— BEGIN DATA LISTING —
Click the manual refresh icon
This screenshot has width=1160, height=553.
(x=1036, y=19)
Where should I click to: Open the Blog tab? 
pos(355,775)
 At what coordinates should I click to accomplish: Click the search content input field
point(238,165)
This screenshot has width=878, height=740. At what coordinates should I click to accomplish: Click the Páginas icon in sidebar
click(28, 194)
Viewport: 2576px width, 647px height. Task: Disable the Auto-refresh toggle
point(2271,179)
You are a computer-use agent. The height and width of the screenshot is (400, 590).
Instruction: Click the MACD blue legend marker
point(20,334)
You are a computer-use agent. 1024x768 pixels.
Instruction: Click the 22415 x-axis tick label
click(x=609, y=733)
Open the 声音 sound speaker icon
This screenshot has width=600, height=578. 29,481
— END DATA LISTING —
DO THIS: Output the lines of the entries above as a Markdown table with the columns "Row" and "Line", one numbered row per line and blank lines left out.

ANSWER TO THIS PROBLEM:
| Row | Line |
|---|---|
| 1 | Click the manual refresh icon |
| 2 | This screenshot has width=1160, height=553. |
| 3 | (x=1036, y=19) |
| 4 | Where should I click to: Open the Blog tab?  |
| 5 | pos(355,775) |
| 6 |  At what coordinates should I click to accomplish: Click the search content input field |
| 7 | point(238,165) |
| 8 | This screenshot has width=878, height=740. At what coordinates should I click to accomplish: Click the Páginas icon in sidebar |
| 9 | click(28, 194) |
| 10 | Viewport: 2576px width, 647px height. Task: Disable the Auto-refresh toggle |
| 11 | point(2271,179) |
| 12 | You are a computer-use agent. The height and width of the screenshot is (400, 590). |
| 13 | Instruction: Click the MACD blue legend marker |
| 14 | point(20,334) |
| 15 | You are a computer-use agent. 1024x768 pixels. |
| 16 | Instruction: Click the 22415 x-axis tick label |
| 17 | click(x=609, y=733) |
| 18 | Open the 声音 sound speaker icon |
| 19 | This screenshot has width=600, height=578. 29,481 |